Exercise brief: Spot each line in the records below where the word "agent" occurs, then copy it.

Extracted data:
^^^^^^^^
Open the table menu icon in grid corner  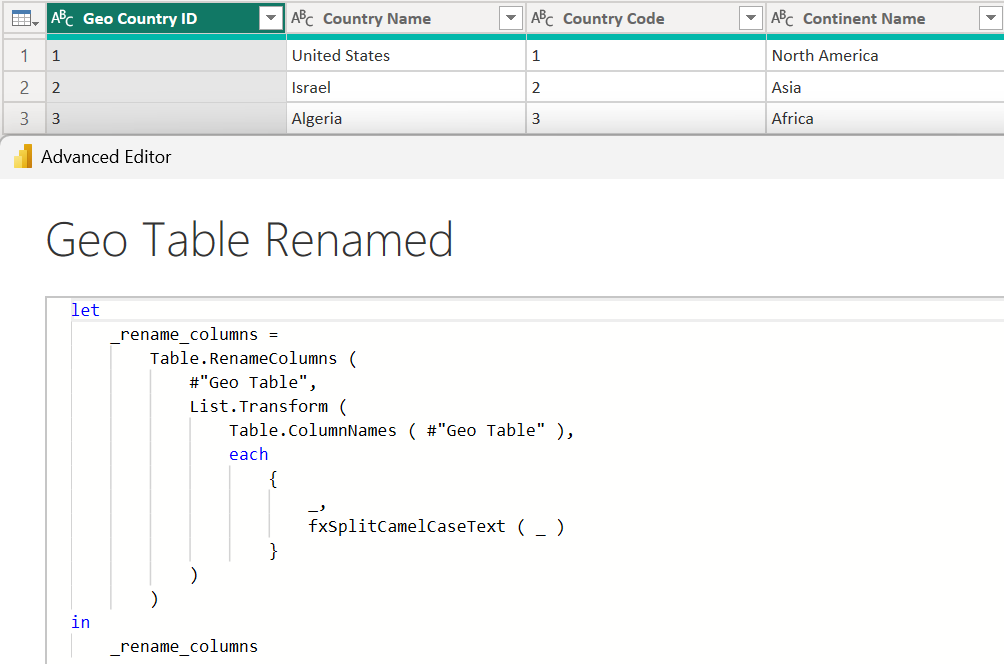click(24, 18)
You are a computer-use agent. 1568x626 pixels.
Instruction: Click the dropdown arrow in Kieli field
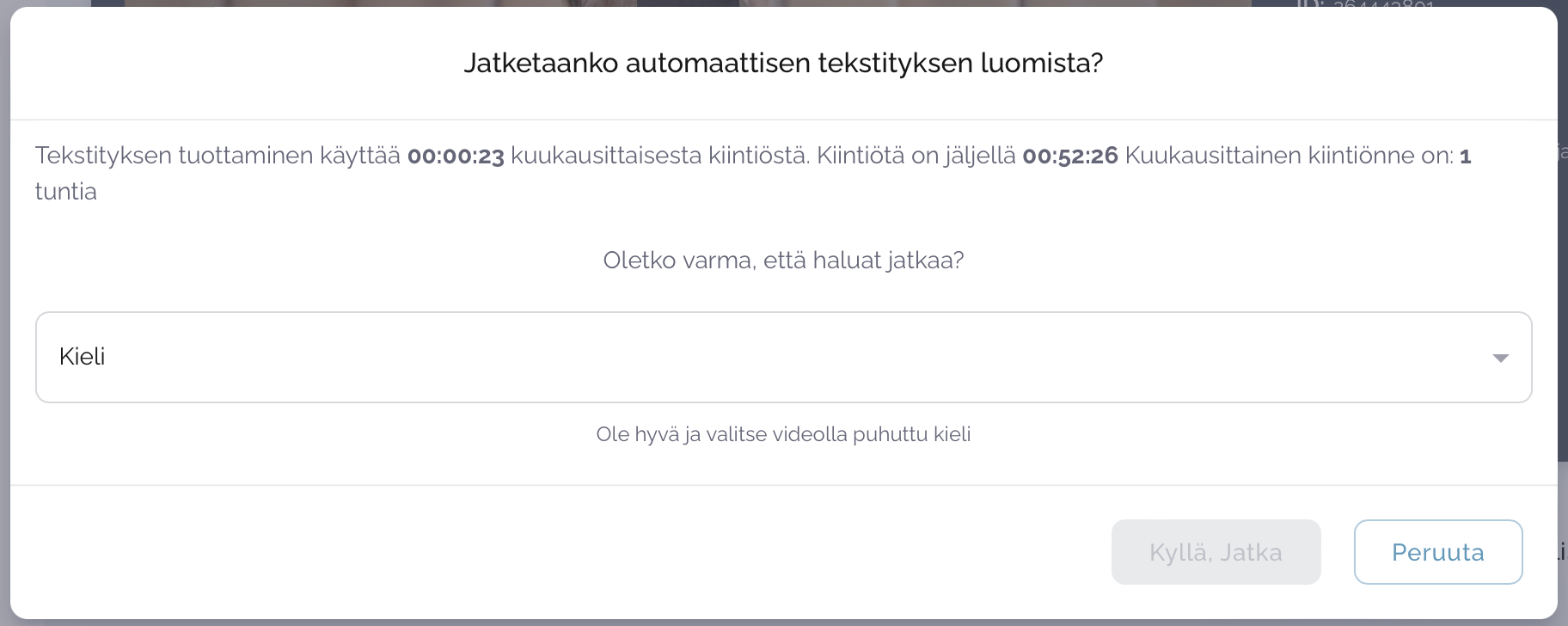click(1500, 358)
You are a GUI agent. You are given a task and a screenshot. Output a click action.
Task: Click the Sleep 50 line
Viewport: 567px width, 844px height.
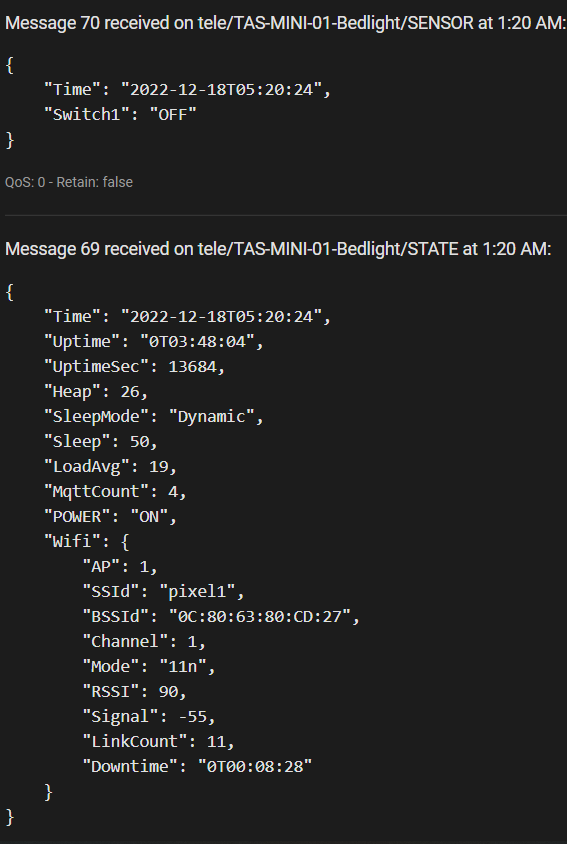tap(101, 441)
^^^^^^^^
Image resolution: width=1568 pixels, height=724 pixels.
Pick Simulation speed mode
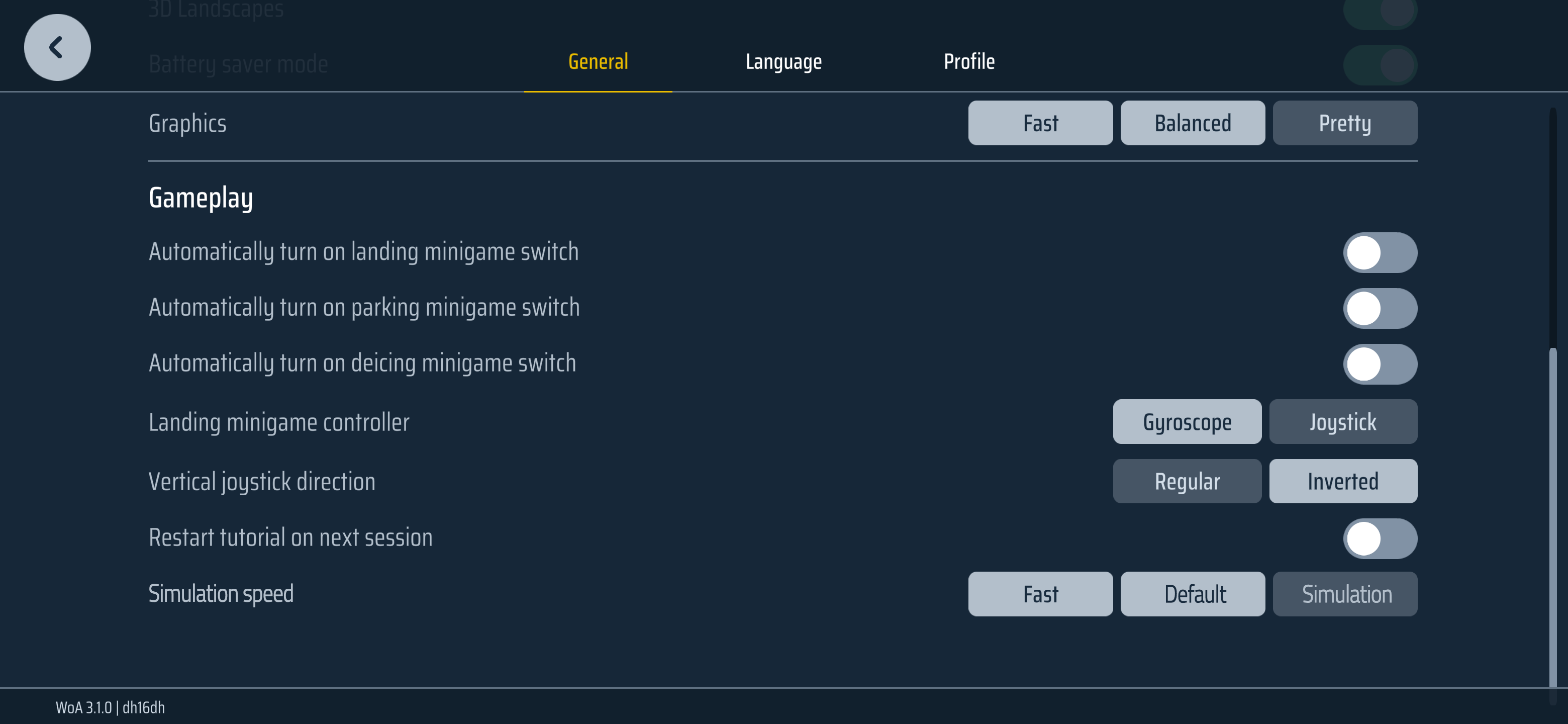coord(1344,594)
^^^^^^^^
Response to this task:
You are a computer-use agent. 1568x626 pixels.
You are a GUI agent. You are given a task and a screenshot. Output a click action.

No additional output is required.